Since the market appears to be moving in a positive direction, some investors are likely to bank on its potential.
 
Laws still prevent mass industrial hemp growth
 
A key challenge that faces the future prospects of the hemp industry is legislation. Many states, including Illinois, do not allow farmers to grow hemp industrially because of its association with marijuana.
 
“There is some concern from the medical marijuana community that some of the products made from industrial hemp might also be made from medical marijuana,” Bill Bodine of Illinois said. "Because of that gray area, it was tough to get it all defined.”
 
Perceptions about hemp will probably have to change before it becomes legal in states where it’s currently not sanctioned.
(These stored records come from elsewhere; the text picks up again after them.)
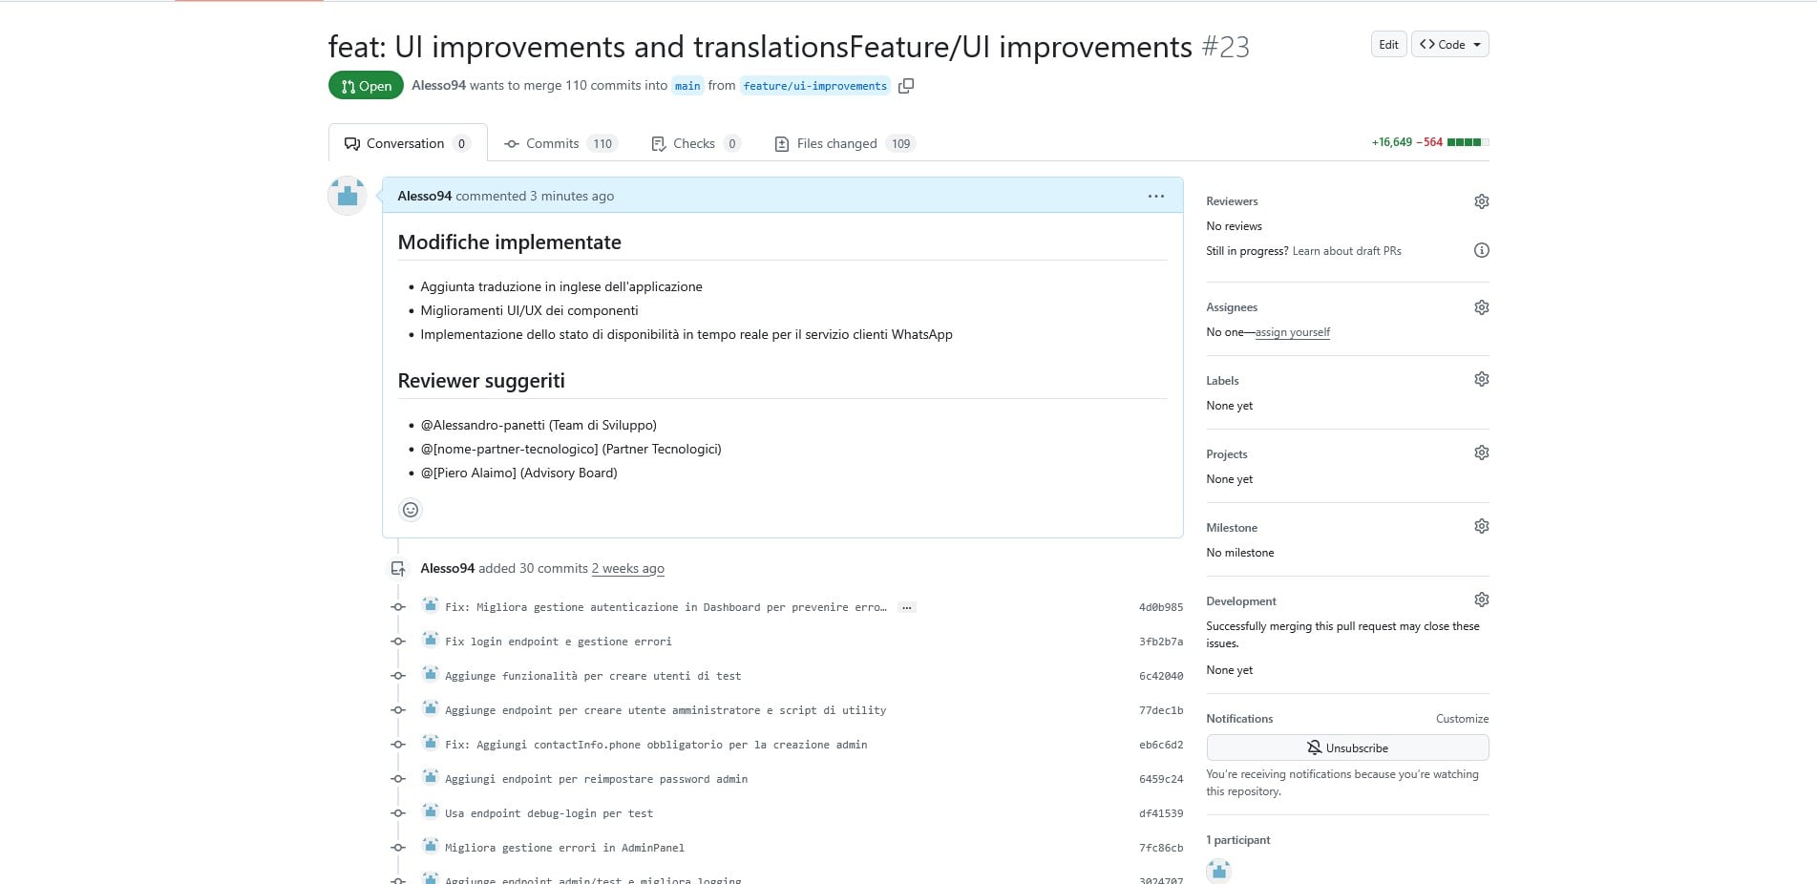Copy the branch name to clipboard
The width and height of the screenshot is (1817, 884).
pyautogui.click(x=905, y=85)
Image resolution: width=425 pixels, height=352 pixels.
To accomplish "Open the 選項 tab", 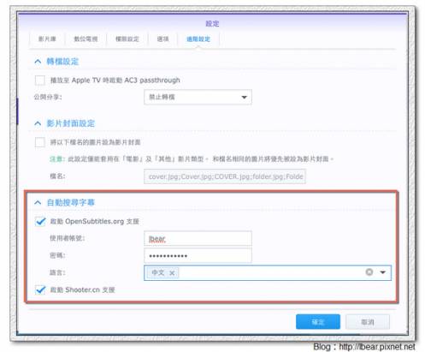I will [162, 39].
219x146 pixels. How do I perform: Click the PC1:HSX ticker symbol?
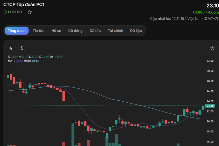point(15,12)
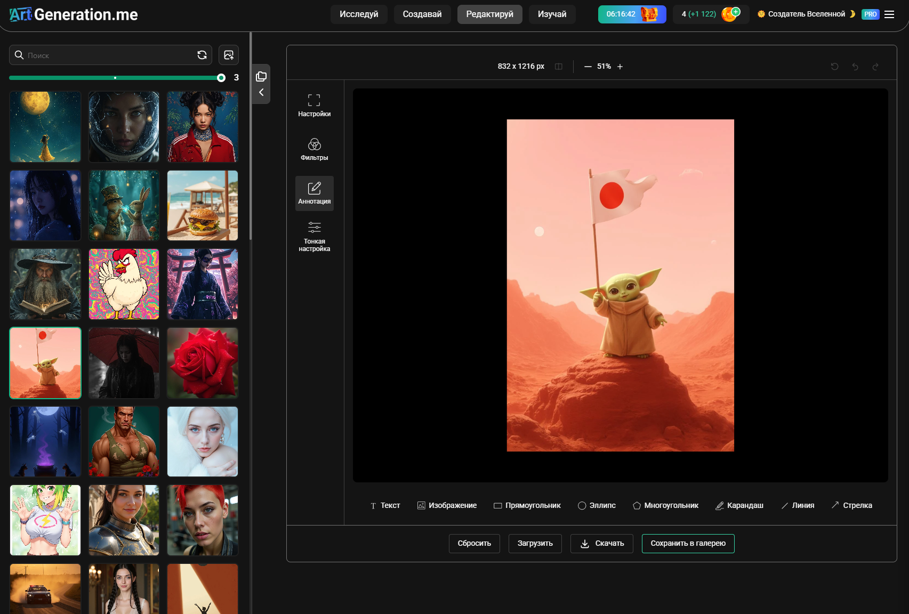The width and height of the screenshot is (909, 614).
Task: Toggle the compare view icon near dimensions
Action: 559,67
The Midwest poses a particular challenge for conservative legislation that prohibits the cultivation of hemp.
 
“The first thing we’ve got to do is educate people that marijuana and hemp are not one and the same,” Eric Pollitt, president of the Hemp Industries Association branch in Illinois, told the Journal Gazette & Times Courier. “Hemp has no drug value at all. But it can be used for a lot of other things.”
 
Potentially high returns for early investors
 
The prospect may be slow going, but as growers in Illinois and other farming states resolve to band together and educate their legislatures on the benefits of growing hemp for industrial uses, the market could take off.
 
Hemp is a strong plant, and it’s easy to grow. The nation’s opinion of hemp has already shifted in a positive direction somewhat; it’s probably only a matter of time before hemp becomes a huge market through which early investors will profit the most.
 
Disclosure: I do not own any of the stocks mentioned in this article.